**EXTRACT PROVIDED:**
════════════════
Insights is the fourth studio recording of the Toshiko Akiyoshi – Lew Tabackin Big Band and was voted "Jazz Album of the Year" in the 1978 Down Beat magazine critic's poll.  It received the Swing Journal magazine 1976 Gold Disk prize in Japan and was nominated for a 1978 Grammy award in the USA for Best Jazz Instrumental Performance by a Big Band.

All tracks from this album are also included on the 2008 Mosaic 3 CD compilation, Mosaic Select: Toshiko Akiyoshi - Lew Tabackin Big Band.

Track listing
All songs composed and arranged by Toshiko Akiyoshi:
LP side A
"Studio J" – 6:07 
"Transience" – 4:40  
"SUMIE" – 7:55   
LP side B
"Minamata" (suite) – 21:36 
"Peaceful Village"
"Prosperity & Consequence"
"Epilogue"
════════════════
**SUPPLIED INFORMATION:**
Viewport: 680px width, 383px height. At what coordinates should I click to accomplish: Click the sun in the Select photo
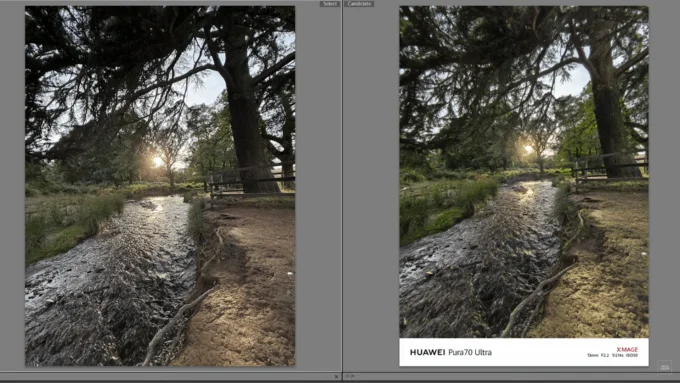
════════════════
**PROMPT 1:** Please rewrite the Insights album text between "Insights is the" and "Tabackin Big Band.", inclusive, changing "Down Beat" to "DownBeat".
**PROMPT 2:** Go on with the Insights album text from its final line.

**RIGHT ANSWER 1:**
Insights is the fourth studio recording of the Toshiko Akiyoshi – Lew Tabackin Big Band and was voted "Jazz Album of the Year" in the 1978 DownBeat magazine critic's poll.  It received the Swing Journal magazine 1976 Gold Disk prize in Japan and was nominated for a 1978 Grammy award in the USA for Best Jazz Instrumental Performance by a Big Band.

All tracks from this album are also included on the 2008 Mosaic 3 CD compilation, Mosaic Select: Toshiko Akiyoshi - Lew Tabackin Big Band.

**RIGHT ANSWER 2:**
Personnel
Toshiko Akiyoshi – piano
Lew Tabackin – tenor saxophone and flute
Tom Peterson – tenor saxophone
Dick Spencer – alto saxophone
Gary Foster – alto saxophone
Bill Perkins –  baritone saxophone
Steven Huffsteter – trumpet 
Bobby Shew – trumpet
Mike Price – trumpet
Richard Cooper – trumpet (except on "Minamata")
Jerry Hey – trumpet (on "Minamata")
Bill Reichenbach Jr. – trombone 
Charlie Loper – trombone 
Britt Woodman – trombone 
Phil Teele – bass trombone 
Don Baldwin – bass   
Peter Donald – drums

Guest Artists:
Hisao Kanze – utai / Nō chant (on "Minamata") 
Tadao Kamei – ōtsuzumi (on "Minamata") 
Hayao Uzawa – kotsuzumi (on "Minamata")
(Monday) Michiru Mariano – voice (on "Minamata")
 Hiromitsu Katada – kakko (on "SUMIE")

References / External Links
RCA Victor Records RVC RVP-6106
[ Allmusic]
1978 Down Beat critic's poll award winners
1978 Grammy nomination, Best Jazz Instrumental Performance - Big Band (LA Times link)
1976 Swing Journal Gold Disk Prize (Japanese link)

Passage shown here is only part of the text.